When Trump dinged Rubio – accurately -- for having the worst absentee record in the Senate, Rubio essentially defended it by saying Congress isn’t getting anything done. So he stopped doing his job because it was frustrating? In the real world, he’d get fired. Score one for Trump. Anyway, lots of smart-ish folks thought Rubio did well in the last debate to0, but he went nowhere in the polls.

Fiorina probably had the best night -- if you don’t fact check anything she said. She flat out lied about what the doctored, bogus Planned Parenthood videos showed, claiming they featured a still living intact aborted fetus, killed for its organs, when they did no such thing. When she insisted she’d call Iran’s Supreme Leader to call off the recent nuclear deal on her first day as president, the CNN moderators missed a chance to ask her why, as CEO of Hewlett Packard, she skirted anti-Iran sanctions -- rather like the night's patron saint, Ronald Reagan -- and sold hundreds of millions of dollars worth of equipment to the anti-U.S. regime.

She was allowed to misrepresent her awful HP record, and inaccurately trash Hillary Clinton on Benghazi and her controversial email practices.
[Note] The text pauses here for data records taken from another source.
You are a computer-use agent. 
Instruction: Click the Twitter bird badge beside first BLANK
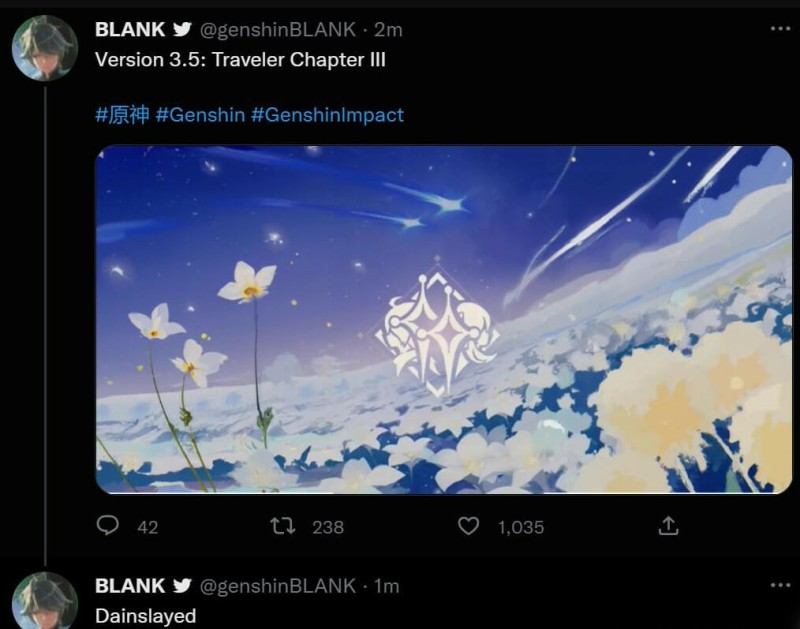pos(182,29)
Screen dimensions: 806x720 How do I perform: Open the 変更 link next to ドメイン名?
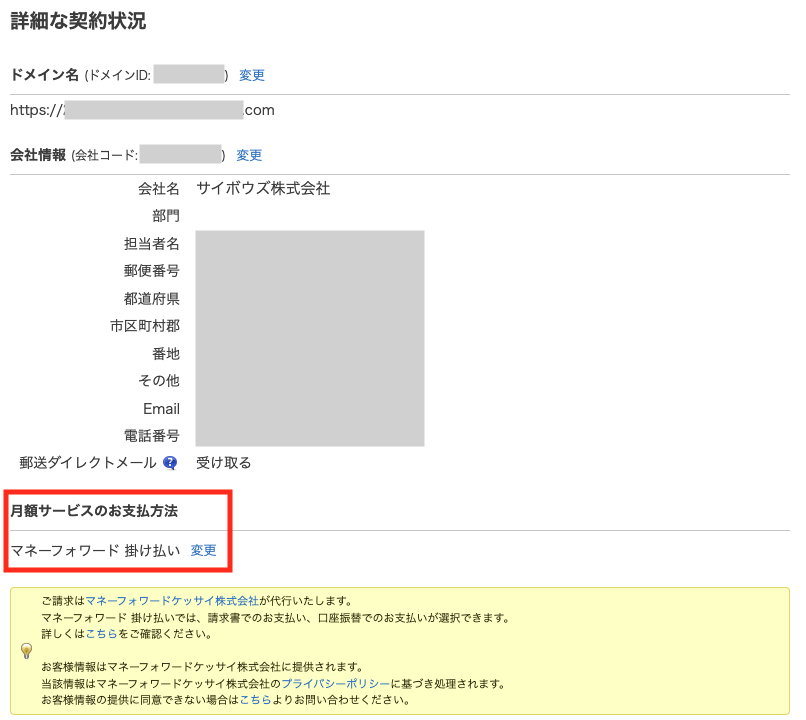(252, 75)
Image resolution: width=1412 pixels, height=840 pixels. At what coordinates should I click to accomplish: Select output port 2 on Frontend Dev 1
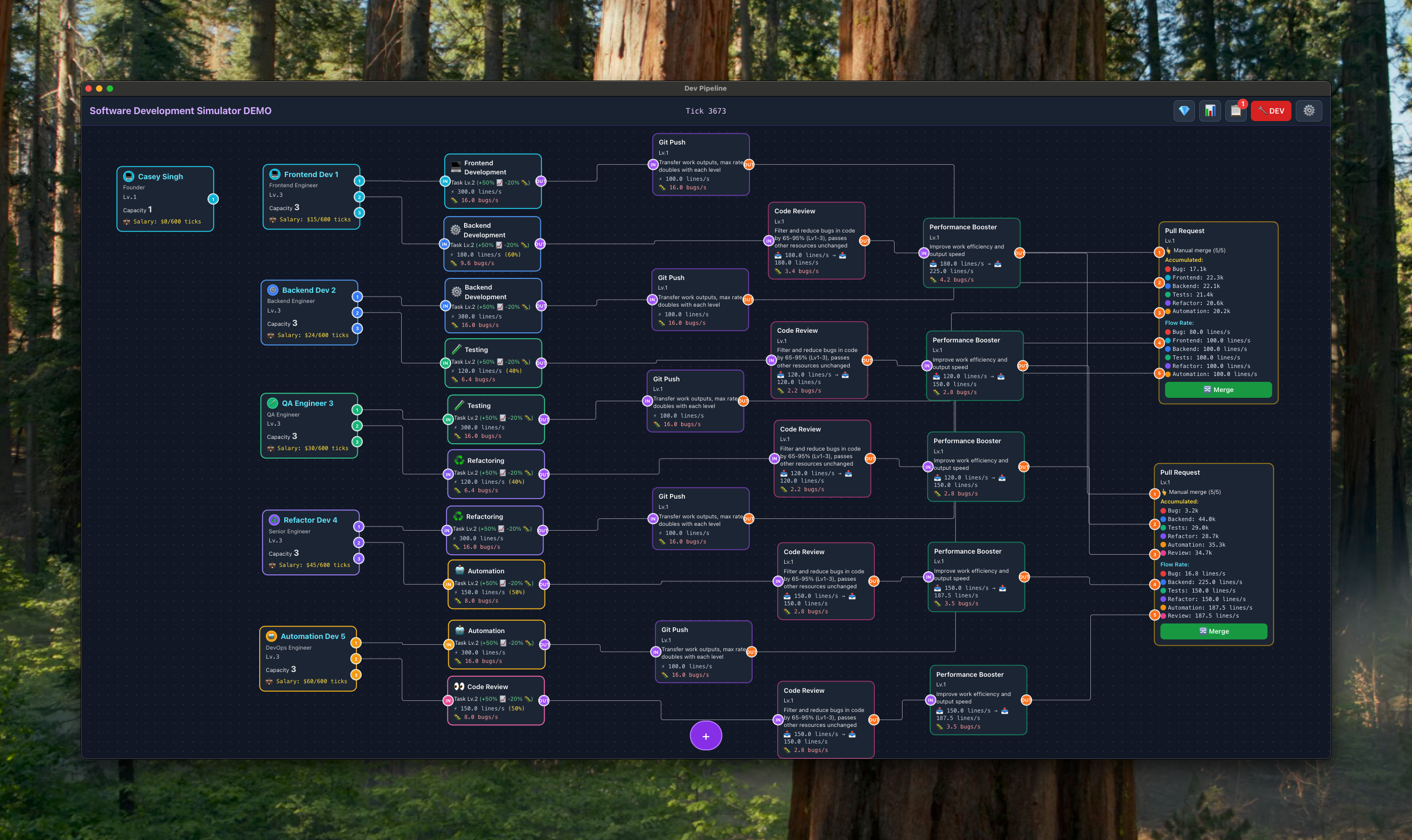pos(359,197)
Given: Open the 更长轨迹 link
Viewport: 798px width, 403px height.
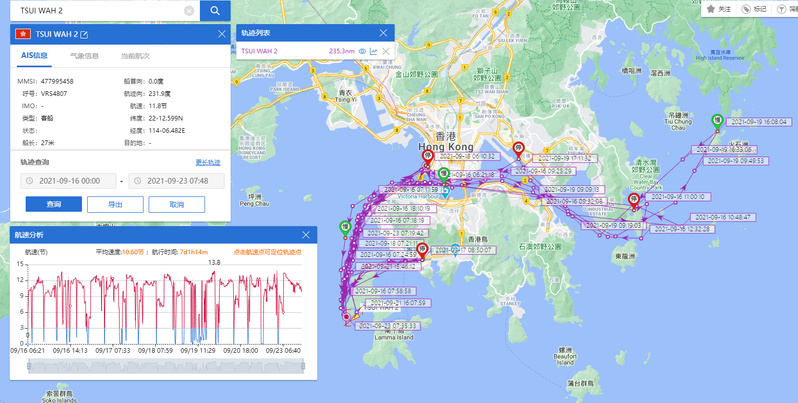Looking at the screenshot, I should (x=208, y=162).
Still, she’s a poised, practiced debater, and she may get another small bump in the polls.

I don’t think any of the rest, including the occasionally statesmanlike John Kasich, did enough last night to significantly change their campaign standing. Gov. Scott Walker was a bit more energetic but probably didn’t make enough of an impression to reverse his sinking fortunes. Sen. Ted Cruz and Gov. Mike Huckabee continued stridently narrow-casting to the far-right evangelical community, which might matter if Trump suddenly left the field. But the twice divorced libertine billionaire and born-again Republican is leading among that group, too.

Whoops, I haven't mentioned the pumped up, inauthentic "It's not about me, guys" flailing New Jersey Gov. Chris Christie. Oh well. Now I have.

At any rate, the seemingly interminable three-hour debate – I accidentally typed “three-month debate,” because that’s how it felt – worked against anyone who had a good moment or two. Still, remember that most post-debate predictions were wrong last time. Once again, we learned that the GOP has moved far to the right of Ronald Reagan – but little else.